_TASK OBJECTIVE_: Please pull every line of the records below into your answer word for word, leaving out the pictures.

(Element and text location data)
--- Start ---
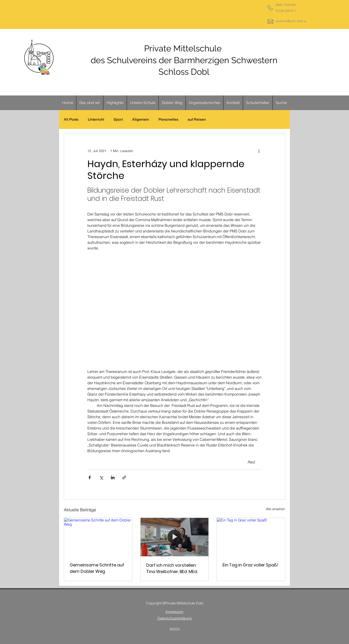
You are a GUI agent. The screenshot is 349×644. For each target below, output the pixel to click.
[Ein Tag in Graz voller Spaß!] (251, 537)
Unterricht (96, 120)
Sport (118, 120)
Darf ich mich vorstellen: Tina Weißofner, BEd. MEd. (172, 568)
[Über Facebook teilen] (90, 478)
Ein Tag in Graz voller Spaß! (250, 565)
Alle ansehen (276, 509)
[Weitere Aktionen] (259, 151)
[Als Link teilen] (124, 478)
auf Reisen (197, 120)
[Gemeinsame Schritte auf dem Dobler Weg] (98, 537)
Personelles (168, 120)
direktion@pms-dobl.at (291, 21)
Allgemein (141, 120)
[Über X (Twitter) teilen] (101, 478)
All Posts (71, 120)
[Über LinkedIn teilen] (113, 478)
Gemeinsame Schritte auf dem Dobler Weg (97, 568)
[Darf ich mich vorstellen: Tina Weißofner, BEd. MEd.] (175, 537)
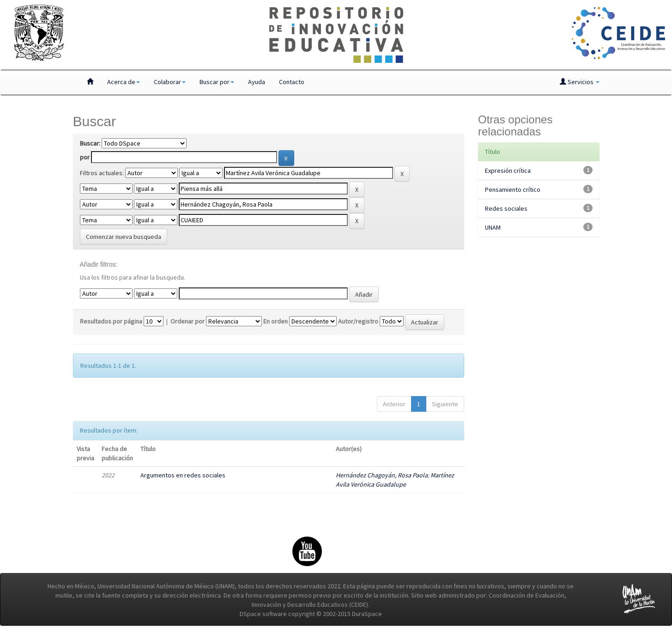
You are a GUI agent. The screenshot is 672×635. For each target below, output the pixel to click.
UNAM (493, 227)
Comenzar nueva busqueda (123, 237)
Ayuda (256, 82)
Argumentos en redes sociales (183, 475)
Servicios (580, 82)
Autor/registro (358, 321)
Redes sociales (506, 208)
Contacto (291, 82)
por (85, 157)
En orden (275, 321)
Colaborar (170, 82)
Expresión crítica (508, 171)
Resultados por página (111, 321)
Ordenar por (188, 321)
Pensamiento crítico (513, 189)
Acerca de (123, 82)
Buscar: (90, 143)
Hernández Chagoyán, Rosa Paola (381, 475)
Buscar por (217, 82)
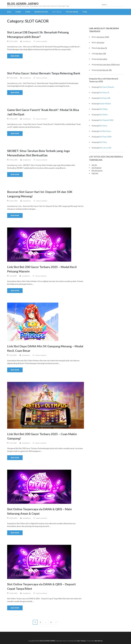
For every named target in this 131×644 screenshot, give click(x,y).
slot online (103, 59)
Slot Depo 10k (105, 98)
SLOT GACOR (57, 12)
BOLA (9, 12)
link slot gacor (97, 170)
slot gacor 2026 (103, 37)
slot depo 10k (100, 53)
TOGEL (85, 12)
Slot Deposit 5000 (106, 120)
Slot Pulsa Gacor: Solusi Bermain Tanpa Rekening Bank (44, 73)
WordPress (98, 641)
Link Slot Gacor (105, 131)
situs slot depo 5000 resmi (109, 64)
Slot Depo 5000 (105, 136)
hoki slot (95, 173)
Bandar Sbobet (105, 104)
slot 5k (94, 165)
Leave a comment (42, 41)
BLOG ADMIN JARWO (23, 4)
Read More (15, 56)
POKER (28, 12)
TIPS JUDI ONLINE (72, 12)
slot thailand (96, 168)
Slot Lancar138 (105, 148)
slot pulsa (100, 42)
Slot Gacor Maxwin (107, 87)
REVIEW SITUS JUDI (41, 12)
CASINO (18, 12)
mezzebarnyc (27, 41)
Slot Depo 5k (104, 92)
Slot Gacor (103, 126)
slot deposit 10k (105, 70)
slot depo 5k (102, 48)
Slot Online (103, 109)
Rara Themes (81, 641)
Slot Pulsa (103, 142)
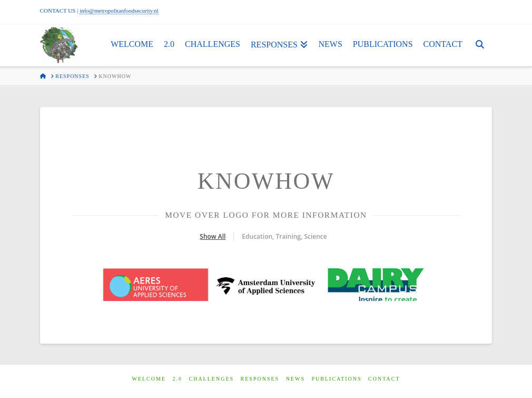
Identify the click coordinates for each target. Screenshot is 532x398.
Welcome (149, 374)
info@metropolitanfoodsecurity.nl (119, 11)
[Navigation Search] (480, 45)
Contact (384, 374)
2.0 (178, 374)
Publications (336, 374)
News (295, 374)
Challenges (212, 374)
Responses (260, 374)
--- End ---
_SOLUTION TO THIS EXERCISE_:
You are a GUI agent. The screenshot is 349×644. For each target below, output the pixel to click.
[Ein Tag in Graz voller Spaß!] (251, 537)
Unterricht (96, 120)
Sport (118, 120)
Darf ich mich vorstellen: Tina Weißofner, BEd. MEd. (172, 568)
[Über Facebook teilen] (90, 478)
Ein Tag in Graz voller Spaß! (250, 565)
Alle ansehen (276, 509)
[Weitere Aktionen] (259, 151)
[Als Link teilen] (124, 478)
auf Reisen (197, 120)
[Gemeinsame Schritte auf dem Dobler Weg] (98, 537)
Personelles (168, 120)
direktion@pms-dobl.at (291, 21)
Allgemein (141, 120)
[Über X (Twitter) teilen] (101, 478)
All Posts (71, 120)
[Über LinkedIn teilen] (113, 478)
Gemeinsame Schritte auf dem Dobler Weg (97, 568)
[Darf ich mich vorstellen: Tina Weißofner, BEd. MEd.] (175, 537)
You are a GUI agent. The screenshot is 672×635. For each target below, output the pixel to click.
UNAM (493, 227)
Comenzar nueva busqueda (123, 237)
Ayuda (256, 82)
Argumentos en redes sociales (183, 475)
Servicios (580, 82)
Autor/registro (358, 321)
Redes sociales (506, 208)
Contacto (291, 82)
por (85, 157)
En orden (275, 321)
Colaborar (170, 82)
Expresión crítica (508, 171)
Resultados por página (111, 321)
Ordenar por (188, 321)
Pensamiento crítico (513, 189)
Acerca de (123, 82)
Buscar: (90, 143)
Hernández Chagoyán, Rosa Paola (381, 475)
Buscar por (217, 82)
For every named target in this 131×644 screenshot, give click(x,y).
slot online (103, 59)
Slot Depo 10k (105, 98)
SLOT GACOR (57, 12)
BOLA (9, 12)
link slot gacor (97, 170)
slot gacor 2026 (103, 37)
slot depo 10k (100, 53)
TOGEL (85, 12)
Slot Deposit 5000 (106, 120)
Slot Pulsa Gacor: Solusi Bermain Tanpa Rekening Bank (44, 73)
WordPress (98, 641)
Link Slot Gacor (105, 131)
situs slot depo 5000 resmi (109, 64)
Slot Depo 5000 (105, 136)
hoki slot (95, 173)
Bandar Sbobet (105, 104)
slot 5k (94, 165)
Leave a comment (42, 41)
BLOG ADMIN JARWO (23, 4)
Read More (15, 56)
POKER (28, 12)
TIPS JUDI ONLINE (72, 12)
slot thailand (96, 168)
Slot Lancar138 (105, 148)
slot pulsa (100, 42)
Slot Gacor Maxwin (107, 87)
REVIEW SITUS JUDI (41, 12)
CASINO (18, 12)
mezzebarnyc (27, 41)
Slot Depo 5k (104, 92)
Slot Gacor (103, 126)
slot deposit 10k (105, 70)
slot depo 5k (102, 48)
Slot Online (103, 109)
Rara Themes (81, 641)
Slot Pulsa (103, 142)
Identify the click coordinates for each target. Screenshot is 532x398.
Welcome (149, 374)
info@metropolitanfoodsecurity.nl (119, 11)
[Navigation Search] (480, 45)
Contact (384, 374)
2.0 (178, 374)
Publications (336, 374)
News (295, 374)
Challenges (212, 374)
Responses (260, 374)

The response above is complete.